◆ **YOUR ASSIGNMENT**
All of the records are to be reproduced exactly.

(Beginning of MATERIAL PROVIDED)

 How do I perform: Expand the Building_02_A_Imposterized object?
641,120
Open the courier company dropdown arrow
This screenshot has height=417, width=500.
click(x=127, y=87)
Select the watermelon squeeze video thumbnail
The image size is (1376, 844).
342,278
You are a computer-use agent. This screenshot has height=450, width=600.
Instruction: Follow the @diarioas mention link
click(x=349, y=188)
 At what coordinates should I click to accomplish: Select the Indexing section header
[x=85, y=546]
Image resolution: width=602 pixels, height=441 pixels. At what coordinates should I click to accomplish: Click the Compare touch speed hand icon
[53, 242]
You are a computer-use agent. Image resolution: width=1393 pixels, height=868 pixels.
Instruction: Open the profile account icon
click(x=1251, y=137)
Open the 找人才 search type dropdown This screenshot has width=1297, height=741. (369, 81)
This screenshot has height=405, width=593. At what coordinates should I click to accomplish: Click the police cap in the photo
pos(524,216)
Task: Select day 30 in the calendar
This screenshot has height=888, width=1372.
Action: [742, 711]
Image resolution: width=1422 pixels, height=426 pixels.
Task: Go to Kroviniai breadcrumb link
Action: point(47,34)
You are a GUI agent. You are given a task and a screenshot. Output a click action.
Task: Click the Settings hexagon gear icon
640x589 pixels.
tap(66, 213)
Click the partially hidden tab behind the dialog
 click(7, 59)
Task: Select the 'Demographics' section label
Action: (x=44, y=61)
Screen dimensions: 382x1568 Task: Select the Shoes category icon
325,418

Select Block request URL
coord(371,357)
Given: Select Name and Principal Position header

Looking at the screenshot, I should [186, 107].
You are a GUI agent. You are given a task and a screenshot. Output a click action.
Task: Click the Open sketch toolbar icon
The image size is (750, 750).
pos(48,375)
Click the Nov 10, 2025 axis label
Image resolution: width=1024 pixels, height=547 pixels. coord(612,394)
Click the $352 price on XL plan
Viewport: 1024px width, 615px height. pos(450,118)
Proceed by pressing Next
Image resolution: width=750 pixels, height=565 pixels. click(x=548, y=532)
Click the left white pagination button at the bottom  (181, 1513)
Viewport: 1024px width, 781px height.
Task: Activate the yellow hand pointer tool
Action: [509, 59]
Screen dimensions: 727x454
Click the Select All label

(End of MATERIAL PROVIDED)

◆ **RESULT**
 How do I perform: Expand the Building_02_A_Imposterized object?
641,120
Open the courier company dropdown arrow
This screenshot has height=417, width=500.
click(x=127, y=87)
Select the watermelon squeeze video thumbnail
The image size is (1376, 844).
342,278
You are a computer-use agent. This screenshot has height=450, width=600.
Instruction: Follow the @diarioas mention link
click(x=349, y=188)
 At what coordinates should I click to accomplish: Select the Indexing section header
[x=85, y=546]
Image resolution: width=602 pixels, height=441 pixels. At what coordinates should I click to accomplish: Click the Compare touch speed hand icon
[53, 242]
You are a computer-use agent. Image resolution: width=1393 pixels, height=868 pixels.
Instruction: Open the profile account icon
click(x=1251, y=137)
Open the 找人才 search type dropdown This screenshot has width=1297, height=741. (369, 81)
This screenshot has height=405, width=593. At what coordinates should I click to accomplish: Click the police cap in the photo
pos(524,216)
Task: Select day 30 in the calendar
This screenshot has height=888, width=1372.
Action: [742, 711]
Image resolution: width=1422 pixels, height=426 pixels.
Task: Go to Kroviniai breadcrumb link
Action: point(47,34)
You are a GUI agent. You are given a task and a screenshot. Output a click action.
Task: Click the Settings hexagon gear icon
640x589 pixels.
tap(66, 213)
Click the partially hidden tab behind the dialog
 click(7, 59)
Task: Select the 'Demographics' section label
Action: (x=44, y=61)
Screen dimensions: 382x1568 Task: Select the Shoes category icon
325,418

Select Block request URL
coord(371,357)
Given: Select Name and Principal Position header

Looking at the screenshot, I should [186, 107].
You are a GUI agent. You are given a task and a screenshot. Output a click action.
Task: Click the Open sketch toolbar icon
The image size is (750, 750).
pos(48,375)
Click the Nov 10, 2025 axis label
Image resolution: width=1024 pixels, height=547 pixels. coord(612,394)
Click the $352 price on XL plan
Viewport: 1024px width, 615px height. pos(450,118)
Proceed by pressing Next
Image resolution: width=750 pixels, height=565 pixels. click(x=548, y=532)
Click the left white pagination button at the bottom  (181, 1513)
Viewport: 1024px width, 781px height.
Task: Activate the yellow hand pointer tool
Action: [509, 59]
Screen dimensions: 727x454
Click the Select All label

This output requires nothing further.